Validation for Typical Optogenetic Pulse Paradigms

For most of our experiments, we used a 500 ms constant illumination to measure the biophysical response to illumination in a controlled manner. However, this type of illumination is rather uncommon in optogenetic experiments, where pulsed light paradigms prevail. To test whether our model could account for such paradigms as well, we selected three commonly used frequencies (10, 20, and 40 Hz) and a standard pulse length of 10 ms (20 mW). In addition, we recorded the effect of constant illumination at the same time.

We find that the model $\mathbf{a}$ parameter derived from constant illumination data can be scaled by the pulse duty cycle to yield an accurate estimate of the cumulative heating from the pulse train. For example, in a 10 Hz stimulation paradigm with 10 ms pulses that gives a 10% duty cycle, we scaled the value for the model parameter $\mathbf{a}$ to 10% of that obtained with constant illumination. We tested both yellow (589 nm) and blue (473 nm) light, and found a good match between prediction based on duty cycle and actual measured data from pulsed illumination [Figs. 5(a) and 5(b)]. Although this method does not allow the precise prediction of instantaneous maximum temperatures, the method is robust and does provide an estimate of pulsed temperatures across the frequencies tested.

Fig. 5

Heating from pulsed illumination can be approximated by duty cycle scaling. (a) The average temperature profiles for different frequencies of pulsed illumination are plotted in blue (473 nm, 20 mW, 10 ms pulses; means from $n=33$ to 38 trials per pulse frequency). The model was fitted as previously to data from constant illumination (fit from $n=39$ trials) and scaled by the respective duty cycles of the pulse trains (black dashed lines). (b) Data and fit prediction similar to (a) for yellow light illumination (589 nm; means from $n=38$ to 39 trials per pulse frequency; model fit from $n=39$ trials). For both wavelengths, the actual temperature increase from pulsed illumination is well approximated by scaling the fitted constant illumination model. For example, delivering 10 ms pulses at 10 Hz results in a 10% duty cycle, and the heating is accurately predicted by scaling the constant illumination model by 10%.

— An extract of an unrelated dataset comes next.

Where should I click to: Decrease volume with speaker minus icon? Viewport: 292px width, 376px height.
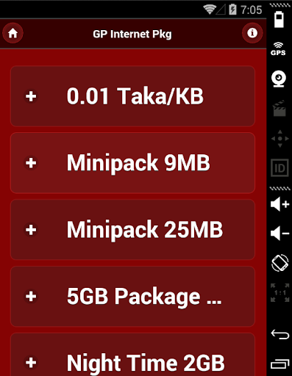279,234
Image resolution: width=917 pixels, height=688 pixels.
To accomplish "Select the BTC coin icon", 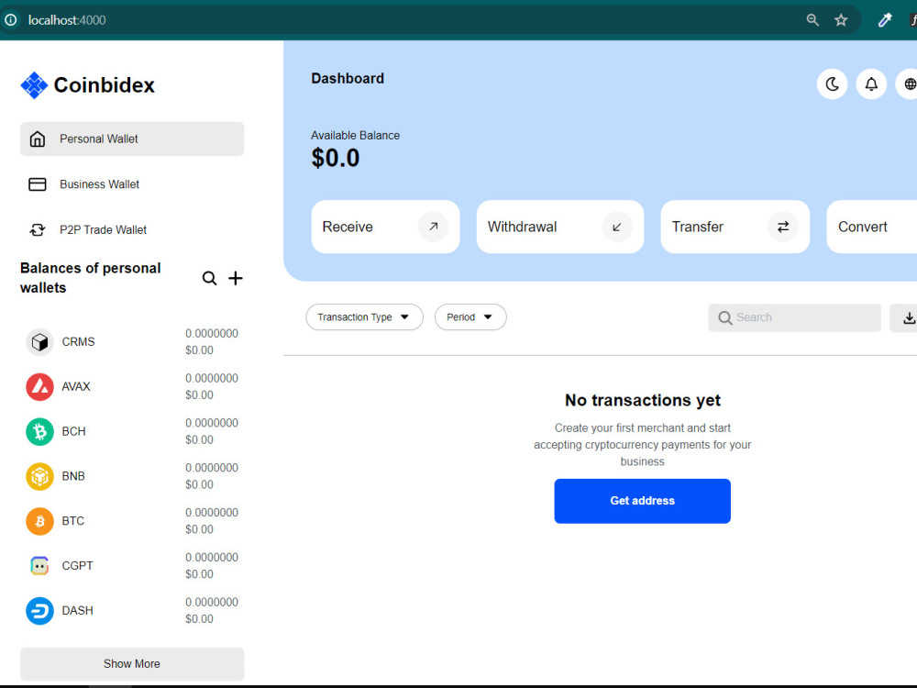I will [39, 521].
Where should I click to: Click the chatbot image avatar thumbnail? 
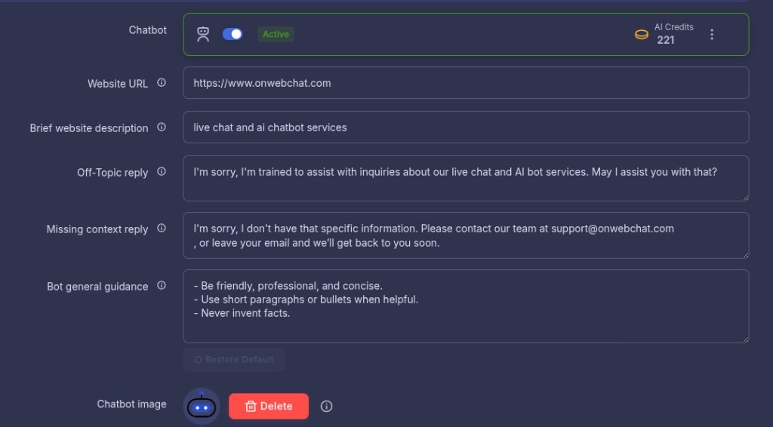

In principle, we can use our rising and falling phase equations [Fig. 1(e)] in combination to predict the instantaneous pulsed temperature time course (i.e., individual time points along the sawtooth-like temperature trajectory). However, in practice, we find that this leads to systematic accumulating overestimation of the temperature, which we attribute to heating history effects that are not fully accounted for by our current falling phase model. For the purposes of the current report, the duty cycle scaling gives accurate results overall, and since the pulse paradigms commonly used do not feature higher duty cycles, the sawtooth-like peaks are not significantly higher than the overall temperature rise trend (Fig. 5). However, the scaled values should be interpreted in light of this slight underestimate of instantaneous maximum temperature. We intend to investigate this issue further in detail in a report to follow.

3.7.

Web and Smart Phone Interface for Easy Predictions

As described previously, one main goal was to provide an empirical model with which one can predict brain heating to assist in the design of optogenetic experiments (Fig. 1). To simplify this process, we provide a web-based calculation app, which can also be used on smart phones.¹² This can be used to predict an approximate safety limit for cortical illumination, but for other tissues, histological differences in absorbance and other characteristics may change model parameters and limit actual predictability. For further caveats, see Sec. 4.